◆ REQUIRED WORK
In the listing below, start your output at the line with "Given: Open the Metis Catalog brain icon" and end it after the line with "Task: Click the Next button", copying every line exactly.
+++
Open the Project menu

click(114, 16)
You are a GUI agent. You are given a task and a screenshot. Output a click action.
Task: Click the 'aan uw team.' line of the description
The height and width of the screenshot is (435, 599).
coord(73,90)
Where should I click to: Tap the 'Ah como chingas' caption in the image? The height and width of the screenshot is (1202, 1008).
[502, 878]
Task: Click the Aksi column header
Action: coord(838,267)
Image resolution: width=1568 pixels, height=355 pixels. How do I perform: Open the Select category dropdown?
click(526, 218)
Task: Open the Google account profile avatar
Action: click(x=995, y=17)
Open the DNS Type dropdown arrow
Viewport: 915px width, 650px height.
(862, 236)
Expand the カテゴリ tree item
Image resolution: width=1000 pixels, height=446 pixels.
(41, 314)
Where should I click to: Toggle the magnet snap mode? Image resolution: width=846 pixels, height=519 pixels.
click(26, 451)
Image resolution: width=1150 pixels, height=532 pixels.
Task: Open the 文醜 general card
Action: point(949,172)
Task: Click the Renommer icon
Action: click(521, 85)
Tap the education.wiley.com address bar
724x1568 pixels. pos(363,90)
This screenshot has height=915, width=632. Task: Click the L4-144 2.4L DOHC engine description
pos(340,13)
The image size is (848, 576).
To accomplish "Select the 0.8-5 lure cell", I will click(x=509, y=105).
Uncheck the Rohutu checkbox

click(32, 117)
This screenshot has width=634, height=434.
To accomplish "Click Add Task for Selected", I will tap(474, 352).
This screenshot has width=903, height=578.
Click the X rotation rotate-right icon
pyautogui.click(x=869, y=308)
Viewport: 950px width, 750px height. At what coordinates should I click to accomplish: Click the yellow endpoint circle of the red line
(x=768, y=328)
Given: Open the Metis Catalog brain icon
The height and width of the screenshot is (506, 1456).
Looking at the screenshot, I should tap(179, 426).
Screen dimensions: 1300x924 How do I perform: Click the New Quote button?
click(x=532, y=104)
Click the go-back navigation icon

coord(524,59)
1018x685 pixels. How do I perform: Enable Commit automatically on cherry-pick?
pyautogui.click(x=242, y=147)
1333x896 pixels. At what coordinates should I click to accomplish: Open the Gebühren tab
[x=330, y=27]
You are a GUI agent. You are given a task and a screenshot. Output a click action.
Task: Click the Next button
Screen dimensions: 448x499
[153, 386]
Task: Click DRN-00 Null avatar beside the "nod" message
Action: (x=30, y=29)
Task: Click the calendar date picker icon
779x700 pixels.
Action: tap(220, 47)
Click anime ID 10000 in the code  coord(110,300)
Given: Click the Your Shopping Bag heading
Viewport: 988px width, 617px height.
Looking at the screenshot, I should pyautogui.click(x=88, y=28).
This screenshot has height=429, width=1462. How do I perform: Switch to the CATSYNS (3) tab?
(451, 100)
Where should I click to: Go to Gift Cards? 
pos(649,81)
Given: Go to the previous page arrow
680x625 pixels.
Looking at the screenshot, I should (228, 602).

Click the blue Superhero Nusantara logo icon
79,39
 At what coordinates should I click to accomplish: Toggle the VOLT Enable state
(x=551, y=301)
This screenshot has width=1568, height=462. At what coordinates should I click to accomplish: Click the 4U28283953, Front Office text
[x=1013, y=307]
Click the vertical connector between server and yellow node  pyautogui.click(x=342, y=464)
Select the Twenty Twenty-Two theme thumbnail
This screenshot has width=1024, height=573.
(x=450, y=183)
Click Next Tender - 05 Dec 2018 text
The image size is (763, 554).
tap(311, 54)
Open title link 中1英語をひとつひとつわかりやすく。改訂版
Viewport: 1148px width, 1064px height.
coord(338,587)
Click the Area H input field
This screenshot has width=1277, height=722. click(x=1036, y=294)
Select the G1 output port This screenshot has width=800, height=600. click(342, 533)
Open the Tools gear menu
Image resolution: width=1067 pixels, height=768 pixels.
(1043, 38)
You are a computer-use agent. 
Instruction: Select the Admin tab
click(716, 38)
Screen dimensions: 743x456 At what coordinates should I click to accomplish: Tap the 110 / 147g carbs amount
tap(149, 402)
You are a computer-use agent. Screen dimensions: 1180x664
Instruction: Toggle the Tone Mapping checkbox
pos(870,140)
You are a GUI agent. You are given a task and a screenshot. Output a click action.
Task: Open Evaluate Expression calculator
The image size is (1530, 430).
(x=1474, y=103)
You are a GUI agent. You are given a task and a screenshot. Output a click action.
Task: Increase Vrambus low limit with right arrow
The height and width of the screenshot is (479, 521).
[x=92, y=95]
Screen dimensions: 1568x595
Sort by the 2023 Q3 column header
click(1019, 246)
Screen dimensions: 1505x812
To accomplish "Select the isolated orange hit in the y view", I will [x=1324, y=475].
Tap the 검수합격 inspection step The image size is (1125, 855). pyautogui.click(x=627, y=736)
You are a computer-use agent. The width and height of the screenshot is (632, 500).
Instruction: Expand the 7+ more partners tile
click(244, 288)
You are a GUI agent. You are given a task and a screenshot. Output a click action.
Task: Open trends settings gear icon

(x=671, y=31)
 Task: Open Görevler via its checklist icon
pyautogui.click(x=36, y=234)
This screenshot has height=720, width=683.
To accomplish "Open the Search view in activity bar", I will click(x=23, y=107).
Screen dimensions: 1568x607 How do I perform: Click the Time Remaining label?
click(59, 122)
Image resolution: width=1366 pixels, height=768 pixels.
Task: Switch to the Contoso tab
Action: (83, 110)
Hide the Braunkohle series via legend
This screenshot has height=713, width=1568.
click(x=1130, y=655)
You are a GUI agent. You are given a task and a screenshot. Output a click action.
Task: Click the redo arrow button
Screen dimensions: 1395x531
+++
◆ RESPONSE BOX
Given: Open the Metis Catalog brain icon
The height and width of the screenshot is (506, 1456).
Looking at the screenshot, I should tap(179, 426).
Screen dimensions: 1300x924 How do I perform: Click the New Quote button?
click(x=532, y=104)
Click the go-back navigation icon

coord(524,59)
1018x685 pixels. How do I perform: Enable Commit automatically on cherry-pick?
pyautogui.click(x=242, y=147)
1333x896 pixels. At what coordinates should I click to accomplish: Open the Gebühren tab
[x=330, y=27]
You are a GUI agent. You are given a task and a screenshot. Output a click action.
Task: Click the Next button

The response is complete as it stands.